Nevertheless, recent research has contributed to the nuance of the narrative of a »great experiment«. I have argued that even though nationality had a major impact, there were some systematic and some ad-hoc decisions at the medium level, in which the role of national governments and great powers had considerable influence on recruitment, but not always the ultimate impact since other factors (qualifications, language skills, belonging to a specific region/culture, balancing) also could be decisive.25 Gram-Skjoldager and Ikonomou presented a new and more systematised interpretation, arguing that the foundational years of the League’s Secretariat witnessed a quite sophisticated institutionalisation of recruitment practices, balancing the aspirational autonomy of the service with the necessary dialogue with governments and great powers.26 In the overall architecture of the League, Gram-Skjoldager and Ikonomou are certainly right when they claim that Drummond and his early allies had to find the right mix to please great powers while trying to guarantee the Secretariat’s most possible independence. Drummond had to manage several dilemmas: »The League Secretariat existed through the will of states; yet needed to exist autonomously of the same. It built primarily upon principles of national administrations; yet had to create its own unique permanent multinational bureaucracy to act and cope in the diplomatic sphere.«27 The art was to secure »absolute autonomy« for Drummond and the secretariat and at the same time to maintain a close dialogue with leading member states to mirror existing hierarchies. In other words, it was all about equilibrating this tension and establishing both autonomy (from the members) and legitimacy (from the dominant powers).28 One could argue that the need to talk to »leading member states« and to reflect existing orders in power and prestige ushered in a dilemma: In the given framework, the »absolute autonomy« of the secretariat was per se a mere illusion. Concretely, at the set-up of the institutional leadership, the nationalities of Under-General Secretaries and Directors of Sections mattered tremendously.

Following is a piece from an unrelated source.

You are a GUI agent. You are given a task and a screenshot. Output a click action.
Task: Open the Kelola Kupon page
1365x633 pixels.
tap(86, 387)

Establishing the Secretariat: The administrative culture(s) of the League of Nations
Historical choices: Drummond sets up the Secretariat

Newer research has emphasised the role of the League’s first Secretary-General, the Scotsman Eric Drummond, in the set-up of an international Secretariat and selfunderstanding of the evolving international civil service. As the Covenant of the League of Nations did not mention the administration in much detail, Drummond interpreted its role in his way, mirroring to some extent the British civil service, its file organisation and decision-making that had socialised him. Unlike the more political (following the French tradition) director of the International Labour Organisation, Albert Thomas, Drummond was a »civil servant, self-effacing and reared in the tradition of anonymity.«29 One alternative candidate for the highest position, Maurice Hankey, would most likely have continued the previous practice of appointing national delegates to work in the secretariat, rather than employing staff loyal only to the institution. Great powers (the US, Britain and France) agreed that this was not the way to go and preferred a rather »international body«.30

Officially, of equally qualified candidates the one should be preferred whose nationality was inadequately represented.31 This provision, even though only one factor in recruitment practices in reality, appears similar to today’s hiring rules concerning gender equality/non-discrimination against people with disabilities, for instance.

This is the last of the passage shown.